The Great Barrier Reef Is Doing So Badly, Scientist Are Testing Genetic Modification to Help It Survive
As the health of the Great Barrier Reef declines, scientists are hoping “assisted evolution” might keep its coral alive
After years of stress from water pollution, coral destruction and overfishing, the Great Barrier Reef is hurting—in the last 30 years, its live coral coverage is reported to have declined around 50 percent. And even as regulations have slowed the reef's degradation, rising sea surface temperatures, likely caused by climate change, have become another great threat to its survival: a rise in ocean temperatures of just one to two degrees Celsius could accelerate coral death to the point that the reef’s ability to recover from damages would be threatened, according to one recent study.
The reef is in enough immediate danger that scientists are now thinking about how to actively assist the reef’s coral through genetic modification.
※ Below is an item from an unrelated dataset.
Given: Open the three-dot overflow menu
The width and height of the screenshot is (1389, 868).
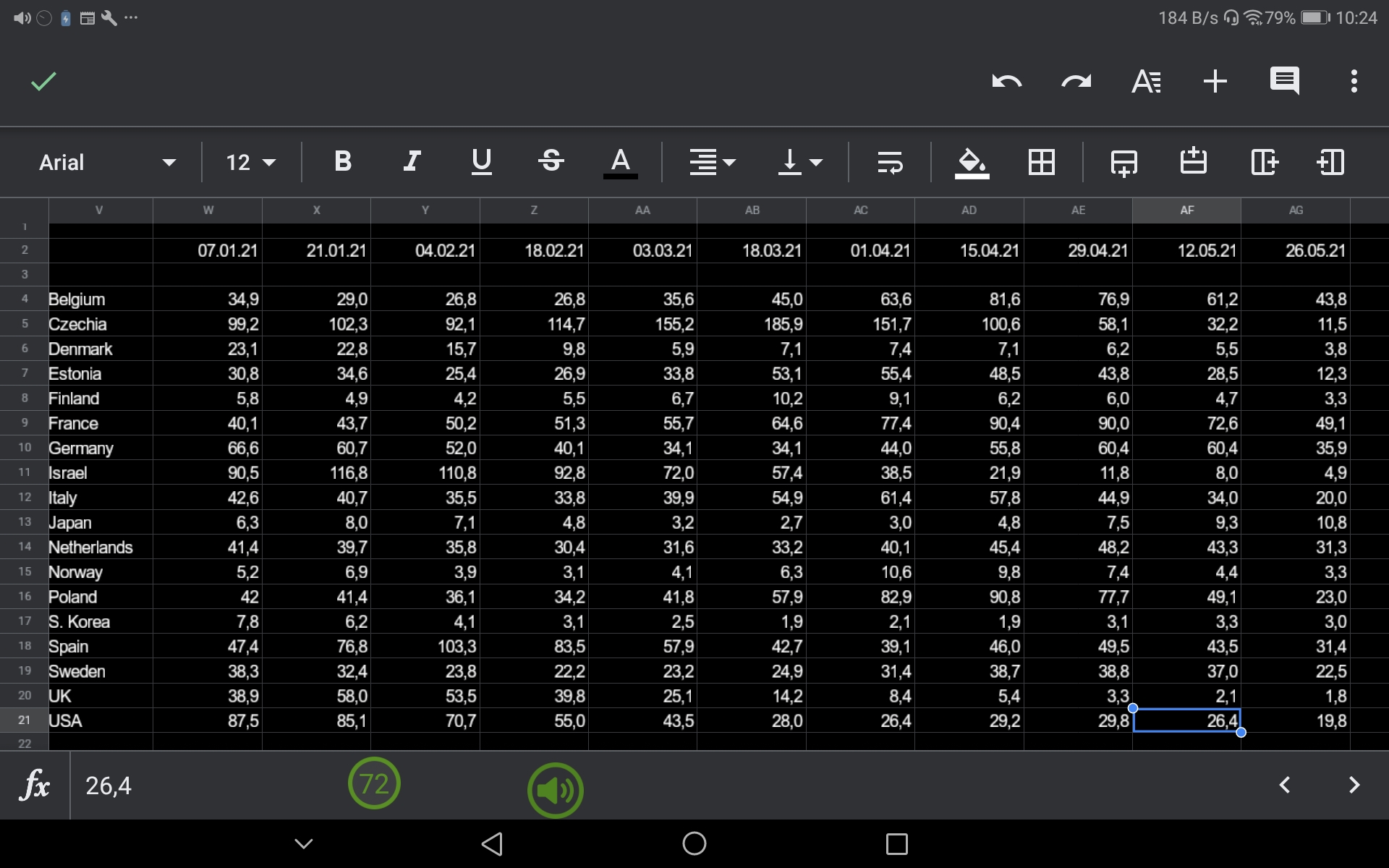Looking at the screenshot, I should click(1354, 81).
In what’s being referred to as “assisted evolution,” scientists from the Australian Institute of Marine Science and the Hawai’i Institute of Marine Biology have begun the initial work of creating a kind of hybrid coral specially suited for warmer waters. “These studies are some of the first conservation-based, non-commercial uses of genetic modification,” the Guardian reports:
Coral from the central part of the Great Barrier Reef has been crossed with coral from the colder reaches of the southern reef to see if the resulting hybrid was more resilient in higher temperatures. Scientists are also looking at whether they can alter the microbial communities, the algae that live within coral tissue, so they can adapt to climate change.
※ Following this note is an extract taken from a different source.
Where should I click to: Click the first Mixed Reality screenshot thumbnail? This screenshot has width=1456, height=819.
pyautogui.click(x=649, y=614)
The hope is that the studies may show that the invertebrate’s evolutionary process can be sped up, allowing it to more quickly adapt to changes in its environment. There are no current plans to implement genetic adaptions on a wide scale, but scientists point out that preparation is key to staying ahead of the Great Barrier Reef’s potential future decline.
“We want to spend the next five years experimenting, to find out which manipulations work best. It’s an important area to invest in,” Dr. Madeleine van Oppen, a senior principal research scientist at the Australia Institute of Marine Science told the Guardian. “We need these methods available in case we want to implement them. If we don’t, we may be too late if the situation does get bad.”
Genetic alteration isn’t the only tactic scientists are exploring in hopes of boosting the reef’s health. In 2012, one group of scientists proposed the use of shade cloth to help shield coral from the heat of the sun. And, while it won’t protect the animals from warming water, coral transplants are one way to help regrow damaged reefs.